| 130 mm Pattern 1936|
|General Historical Information|
|Place of origin:||Soviet Union|
|Category:||Naval/Coastal Defence Gun|
|Ammunition:|| ↑ AP|
|Used by vehicles / ships:|| Gnevny|
During World War II B-13 guns were the most common medium caliber naval guns. All leaders and destroyers of Soviet fleet, built before 1945, a number of gunboats and some mine-layers, and most of the shore batteries were equipped with them. B-13 guns were also used in the armored trains and in railway batteries. B-13 gun was created on the basis of 130 mm/55 B7 Pattern 1913 gun, designed in 1911-1913 by KB Obukhov factory. Barrel was shortened by 5 calibers, and to have ballistics unchanged, pressure in the channel was increased. Range was increased by 2 - 3 km due to changing angle of elevation from +30 ° to +45 °.

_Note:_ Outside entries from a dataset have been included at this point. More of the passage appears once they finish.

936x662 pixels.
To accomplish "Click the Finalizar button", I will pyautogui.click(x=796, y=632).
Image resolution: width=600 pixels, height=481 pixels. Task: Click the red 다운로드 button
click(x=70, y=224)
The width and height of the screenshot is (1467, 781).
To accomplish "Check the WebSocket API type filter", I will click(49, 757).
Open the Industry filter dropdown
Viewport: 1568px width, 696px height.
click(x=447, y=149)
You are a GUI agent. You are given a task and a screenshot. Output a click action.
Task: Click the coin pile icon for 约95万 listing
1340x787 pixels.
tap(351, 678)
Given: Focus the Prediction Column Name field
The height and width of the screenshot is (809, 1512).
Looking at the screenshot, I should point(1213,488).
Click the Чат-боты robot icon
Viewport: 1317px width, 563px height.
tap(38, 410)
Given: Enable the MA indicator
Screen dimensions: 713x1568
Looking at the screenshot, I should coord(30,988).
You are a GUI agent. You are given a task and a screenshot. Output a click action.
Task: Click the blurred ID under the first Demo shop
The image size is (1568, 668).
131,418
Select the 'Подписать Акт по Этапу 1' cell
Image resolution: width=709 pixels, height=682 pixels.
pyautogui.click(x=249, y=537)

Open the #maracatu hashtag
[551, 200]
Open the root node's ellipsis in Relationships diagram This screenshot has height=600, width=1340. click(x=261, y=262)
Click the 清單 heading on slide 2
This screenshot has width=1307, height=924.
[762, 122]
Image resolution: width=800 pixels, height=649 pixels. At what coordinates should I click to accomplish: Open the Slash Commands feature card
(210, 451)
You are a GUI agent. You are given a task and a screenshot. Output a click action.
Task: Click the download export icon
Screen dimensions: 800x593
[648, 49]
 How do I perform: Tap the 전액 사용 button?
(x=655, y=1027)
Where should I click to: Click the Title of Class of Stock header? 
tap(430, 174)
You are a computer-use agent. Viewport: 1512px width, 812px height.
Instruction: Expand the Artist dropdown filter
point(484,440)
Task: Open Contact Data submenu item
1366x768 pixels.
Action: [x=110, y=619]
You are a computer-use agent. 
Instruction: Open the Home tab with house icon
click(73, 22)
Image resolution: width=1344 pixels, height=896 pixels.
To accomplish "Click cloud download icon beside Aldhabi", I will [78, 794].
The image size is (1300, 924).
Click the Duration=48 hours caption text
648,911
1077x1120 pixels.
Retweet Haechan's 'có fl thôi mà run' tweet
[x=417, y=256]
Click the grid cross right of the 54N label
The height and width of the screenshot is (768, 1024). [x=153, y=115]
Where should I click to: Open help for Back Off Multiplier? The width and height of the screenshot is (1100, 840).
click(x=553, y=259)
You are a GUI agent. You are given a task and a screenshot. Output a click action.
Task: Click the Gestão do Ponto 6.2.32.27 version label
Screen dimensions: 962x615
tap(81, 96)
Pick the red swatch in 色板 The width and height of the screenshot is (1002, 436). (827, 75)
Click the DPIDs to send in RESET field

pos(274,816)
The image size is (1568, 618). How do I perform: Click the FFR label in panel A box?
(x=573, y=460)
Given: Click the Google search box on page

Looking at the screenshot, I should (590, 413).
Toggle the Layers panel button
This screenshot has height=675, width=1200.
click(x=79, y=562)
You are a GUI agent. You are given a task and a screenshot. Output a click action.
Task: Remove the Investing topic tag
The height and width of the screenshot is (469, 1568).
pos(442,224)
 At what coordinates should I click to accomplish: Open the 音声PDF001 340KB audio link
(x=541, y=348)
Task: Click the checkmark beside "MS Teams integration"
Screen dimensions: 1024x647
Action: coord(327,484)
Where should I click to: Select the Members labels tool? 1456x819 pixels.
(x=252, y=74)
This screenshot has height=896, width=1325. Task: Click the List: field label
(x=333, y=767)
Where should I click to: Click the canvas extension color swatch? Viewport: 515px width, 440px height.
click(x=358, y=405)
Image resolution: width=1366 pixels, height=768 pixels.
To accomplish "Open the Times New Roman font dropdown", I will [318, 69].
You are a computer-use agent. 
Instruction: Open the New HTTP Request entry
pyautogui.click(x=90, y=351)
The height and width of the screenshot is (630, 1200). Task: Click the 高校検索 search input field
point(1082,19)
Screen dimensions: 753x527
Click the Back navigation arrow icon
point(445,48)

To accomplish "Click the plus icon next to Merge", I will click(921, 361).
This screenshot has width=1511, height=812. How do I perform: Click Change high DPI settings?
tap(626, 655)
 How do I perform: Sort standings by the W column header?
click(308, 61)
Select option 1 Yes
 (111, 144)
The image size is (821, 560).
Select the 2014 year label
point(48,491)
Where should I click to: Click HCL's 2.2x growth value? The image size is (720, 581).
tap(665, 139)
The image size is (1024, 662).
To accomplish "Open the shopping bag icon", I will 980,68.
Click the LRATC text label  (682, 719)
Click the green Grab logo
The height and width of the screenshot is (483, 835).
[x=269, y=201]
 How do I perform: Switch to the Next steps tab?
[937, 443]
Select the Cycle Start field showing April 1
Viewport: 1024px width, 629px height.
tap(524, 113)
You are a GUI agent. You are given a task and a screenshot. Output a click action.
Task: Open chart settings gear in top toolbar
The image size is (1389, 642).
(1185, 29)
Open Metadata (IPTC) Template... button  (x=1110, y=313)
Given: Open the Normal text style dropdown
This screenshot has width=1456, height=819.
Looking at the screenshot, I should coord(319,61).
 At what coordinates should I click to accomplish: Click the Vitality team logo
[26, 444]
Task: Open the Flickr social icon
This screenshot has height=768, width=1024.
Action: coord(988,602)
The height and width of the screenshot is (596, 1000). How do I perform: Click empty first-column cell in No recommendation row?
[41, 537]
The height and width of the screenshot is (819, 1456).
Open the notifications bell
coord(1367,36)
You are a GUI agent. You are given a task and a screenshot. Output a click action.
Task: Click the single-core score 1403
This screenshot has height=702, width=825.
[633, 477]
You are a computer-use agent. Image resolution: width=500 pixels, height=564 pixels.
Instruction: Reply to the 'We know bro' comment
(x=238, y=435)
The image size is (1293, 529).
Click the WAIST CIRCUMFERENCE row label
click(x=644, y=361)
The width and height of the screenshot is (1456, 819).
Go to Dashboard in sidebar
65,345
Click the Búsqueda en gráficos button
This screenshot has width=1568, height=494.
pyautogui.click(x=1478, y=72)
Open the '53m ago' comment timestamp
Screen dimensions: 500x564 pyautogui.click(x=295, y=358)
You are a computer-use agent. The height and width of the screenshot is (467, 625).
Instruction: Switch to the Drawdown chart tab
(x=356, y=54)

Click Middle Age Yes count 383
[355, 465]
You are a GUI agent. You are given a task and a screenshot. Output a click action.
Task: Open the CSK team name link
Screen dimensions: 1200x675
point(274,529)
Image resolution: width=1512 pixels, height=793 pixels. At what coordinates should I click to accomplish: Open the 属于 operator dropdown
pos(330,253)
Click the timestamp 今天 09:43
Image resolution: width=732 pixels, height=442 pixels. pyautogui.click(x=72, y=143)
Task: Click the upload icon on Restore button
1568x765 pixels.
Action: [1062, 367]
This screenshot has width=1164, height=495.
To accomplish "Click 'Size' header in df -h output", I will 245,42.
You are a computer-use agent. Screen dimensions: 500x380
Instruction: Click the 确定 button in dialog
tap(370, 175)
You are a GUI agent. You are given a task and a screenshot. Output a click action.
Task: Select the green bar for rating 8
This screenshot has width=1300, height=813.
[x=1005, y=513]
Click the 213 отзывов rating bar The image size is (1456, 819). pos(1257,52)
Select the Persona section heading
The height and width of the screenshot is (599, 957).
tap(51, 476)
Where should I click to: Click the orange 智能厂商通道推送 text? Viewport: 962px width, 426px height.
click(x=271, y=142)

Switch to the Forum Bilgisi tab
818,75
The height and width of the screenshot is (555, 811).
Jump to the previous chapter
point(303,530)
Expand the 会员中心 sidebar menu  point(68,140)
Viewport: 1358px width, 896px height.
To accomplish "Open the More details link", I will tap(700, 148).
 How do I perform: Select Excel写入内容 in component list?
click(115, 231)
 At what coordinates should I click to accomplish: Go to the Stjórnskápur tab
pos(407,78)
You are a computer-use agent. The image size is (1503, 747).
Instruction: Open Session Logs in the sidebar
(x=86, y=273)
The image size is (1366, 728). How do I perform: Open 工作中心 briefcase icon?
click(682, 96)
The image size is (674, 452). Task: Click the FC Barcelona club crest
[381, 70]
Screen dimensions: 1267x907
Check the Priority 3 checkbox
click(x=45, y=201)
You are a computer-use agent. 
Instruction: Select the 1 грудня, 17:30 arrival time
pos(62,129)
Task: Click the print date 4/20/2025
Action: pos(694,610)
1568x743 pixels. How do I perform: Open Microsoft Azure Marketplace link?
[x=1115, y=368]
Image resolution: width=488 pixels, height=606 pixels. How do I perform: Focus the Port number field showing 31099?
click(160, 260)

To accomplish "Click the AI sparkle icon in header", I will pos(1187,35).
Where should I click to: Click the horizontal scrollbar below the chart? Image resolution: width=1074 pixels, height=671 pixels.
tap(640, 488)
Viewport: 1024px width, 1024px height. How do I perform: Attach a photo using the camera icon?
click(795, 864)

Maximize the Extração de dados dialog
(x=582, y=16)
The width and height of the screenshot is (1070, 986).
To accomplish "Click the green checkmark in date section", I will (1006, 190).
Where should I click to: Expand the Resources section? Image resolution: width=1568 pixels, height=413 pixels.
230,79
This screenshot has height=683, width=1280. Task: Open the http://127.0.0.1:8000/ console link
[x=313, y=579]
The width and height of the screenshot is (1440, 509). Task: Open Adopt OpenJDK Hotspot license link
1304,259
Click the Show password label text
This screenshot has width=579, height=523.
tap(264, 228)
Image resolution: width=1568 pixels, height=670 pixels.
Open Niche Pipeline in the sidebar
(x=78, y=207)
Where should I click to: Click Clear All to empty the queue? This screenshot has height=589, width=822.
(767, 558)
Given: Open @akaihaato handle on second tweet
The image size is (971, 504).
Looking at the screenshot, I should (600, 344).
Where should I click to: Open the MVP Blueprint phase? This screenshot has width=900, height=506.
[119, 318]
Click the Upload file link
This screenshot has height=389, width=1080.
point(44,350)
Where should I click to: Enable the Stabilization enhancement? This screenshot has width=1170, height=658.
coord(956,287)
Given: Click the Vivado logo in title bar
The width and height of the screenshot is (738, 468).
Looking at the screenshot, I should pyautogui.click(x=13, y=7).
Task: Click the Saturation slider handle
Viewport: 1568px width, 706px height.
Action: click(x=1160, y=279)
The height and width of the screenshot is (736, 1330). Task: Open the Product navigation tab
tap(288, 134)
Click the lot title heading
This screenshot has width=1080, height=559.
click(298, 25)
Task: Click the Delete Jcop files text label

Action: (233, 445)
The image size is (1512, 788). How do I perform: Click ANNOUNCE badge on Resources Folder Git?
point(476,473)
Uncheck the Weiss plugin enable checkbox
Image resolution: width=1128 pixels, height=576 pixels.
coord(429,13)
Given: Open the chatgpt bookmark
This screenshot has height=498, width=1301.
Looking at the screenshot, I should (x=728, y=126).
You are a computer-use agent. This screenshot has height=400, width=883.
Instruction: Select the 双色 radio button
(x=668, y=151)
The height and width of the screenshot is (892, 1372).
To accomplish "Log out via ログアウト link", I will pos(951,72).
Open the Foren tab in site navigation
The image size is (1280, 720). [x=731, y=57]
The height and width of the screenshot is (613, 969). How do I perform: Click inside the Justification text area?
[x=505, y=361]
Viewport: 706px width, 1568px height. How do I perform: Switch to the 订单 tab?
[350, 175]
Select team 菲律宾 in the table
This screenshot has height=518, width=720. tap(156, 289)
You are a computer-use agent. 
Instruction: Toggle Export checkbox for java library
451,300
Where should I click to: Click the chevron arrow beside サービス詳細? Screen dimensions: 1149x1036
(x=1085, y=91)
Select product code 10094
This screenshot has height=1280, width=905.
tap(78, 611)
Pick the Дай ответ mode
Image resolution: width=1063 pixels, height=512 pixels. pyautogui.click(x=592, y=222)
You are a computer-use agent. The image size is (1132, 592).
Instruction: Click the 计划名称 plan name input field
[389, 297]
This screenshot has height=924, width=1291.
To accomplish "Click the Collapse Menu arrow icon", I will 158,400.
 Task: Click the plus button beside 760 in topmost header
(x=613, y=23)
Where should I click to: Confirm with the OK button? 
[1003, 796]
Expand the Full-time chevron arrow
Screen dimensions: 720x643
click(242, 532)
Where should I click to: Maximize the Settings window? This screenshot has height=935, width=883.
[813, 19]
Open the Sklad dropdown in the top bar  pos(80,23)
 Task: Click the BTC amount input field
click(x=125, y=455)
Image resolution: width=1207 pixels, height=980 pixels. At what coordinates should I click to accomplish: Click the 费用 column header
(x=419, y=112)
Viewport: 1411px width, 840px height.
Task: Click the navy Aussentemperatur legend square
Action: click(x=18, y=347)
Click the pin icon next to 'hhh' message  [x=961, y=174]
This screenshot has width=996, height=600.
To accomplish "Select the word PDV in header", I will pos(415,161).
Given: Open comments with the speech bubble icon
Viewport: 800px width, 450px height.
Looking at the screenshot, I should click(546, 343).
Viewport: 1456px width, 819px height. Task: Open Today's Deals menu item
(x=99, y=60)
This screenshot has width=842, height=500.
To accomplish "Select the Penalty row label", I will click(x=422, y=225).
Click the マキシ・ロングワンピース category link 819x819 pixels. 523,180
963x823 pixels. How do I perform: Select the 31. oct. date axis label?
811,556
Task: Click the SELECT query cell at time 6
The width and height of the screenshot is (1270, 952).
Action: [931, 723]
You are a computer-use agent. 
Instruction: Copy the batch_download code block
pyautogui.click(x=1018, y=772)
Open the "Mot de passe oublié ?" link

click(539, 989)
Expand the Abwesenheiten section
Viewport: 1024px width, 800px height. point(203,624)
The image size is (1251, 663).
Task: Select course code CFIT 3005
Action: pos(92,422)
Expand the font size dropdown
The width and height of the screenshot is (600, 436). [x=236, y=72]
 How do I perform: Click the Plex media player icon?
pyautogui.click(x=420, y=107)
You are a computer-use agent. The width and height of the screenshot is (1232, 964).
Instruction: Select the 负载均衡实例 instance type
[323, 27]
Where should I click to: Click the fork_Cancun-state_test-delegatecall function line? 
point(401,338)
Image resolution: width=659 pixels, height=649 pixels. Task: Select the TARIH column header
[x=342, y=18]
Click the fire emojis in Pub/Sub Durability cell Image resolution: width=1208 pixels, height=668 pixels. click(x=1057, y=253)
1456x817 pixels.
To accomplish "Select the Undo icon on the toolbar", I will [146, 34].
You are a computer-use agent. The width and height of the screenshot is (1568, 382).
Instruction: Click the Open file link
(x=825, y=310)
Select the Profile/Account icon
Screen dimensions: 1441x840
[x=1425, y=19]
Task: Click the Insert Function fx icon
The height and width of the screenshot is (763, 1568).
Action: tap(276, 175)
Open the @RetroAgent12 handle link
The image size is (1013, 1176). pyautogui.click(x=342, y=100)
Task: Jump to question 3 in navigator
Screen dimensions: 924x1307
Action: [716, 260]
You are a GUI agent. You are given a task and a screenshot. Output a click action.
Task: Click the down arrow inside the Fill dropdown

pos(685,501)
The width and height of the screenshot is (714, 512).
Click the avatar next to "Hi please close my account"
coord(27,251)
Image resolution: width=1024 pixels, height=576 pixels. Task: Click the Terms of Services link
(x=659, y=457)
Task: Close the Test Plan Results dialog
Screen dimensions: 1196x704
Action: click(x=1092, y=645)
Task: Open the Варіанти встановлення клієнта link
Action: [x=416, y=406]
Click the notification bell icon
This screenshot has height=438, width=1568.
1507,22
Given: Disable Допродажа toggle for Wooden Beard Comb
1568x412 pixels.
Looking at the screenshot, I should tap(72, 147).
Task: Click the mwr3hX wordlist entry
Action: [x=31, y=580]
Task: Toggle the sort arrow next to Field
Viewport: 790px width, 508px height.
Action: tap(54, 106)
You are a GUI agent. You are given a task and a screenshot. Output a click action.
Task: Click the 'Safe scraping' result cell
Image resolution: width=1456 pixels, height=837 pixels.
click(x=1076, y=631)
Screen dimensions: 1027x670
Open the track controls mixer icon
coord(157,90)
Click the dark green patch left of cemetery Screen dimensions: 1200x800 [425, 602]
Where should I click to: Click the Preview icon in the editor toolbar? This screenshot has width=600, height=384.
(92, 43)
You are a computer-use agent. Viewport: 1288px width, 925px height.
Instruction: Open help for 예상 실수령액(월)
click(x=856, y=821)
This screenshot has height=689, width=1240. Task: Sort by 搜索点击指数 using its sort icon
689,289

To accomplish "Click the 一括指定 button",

In April 1940, Object 103 - project of "coastal defense heavy tank" based on the basis of heavy experimental Soviet tank T-100, was developed. It had to be armed with 130-mm gun B-13 in a rotating turret and three DT machine guns. By eliminating the small tower and its ammunition, significant increase in mass of the tank, and, respectively, and reduce the speed, maneuverability and cross-country would have been prevented, and even slightly increase its reservation. On 14 March prototype was ready, but the test was canceled in connection with the end of the Winter War.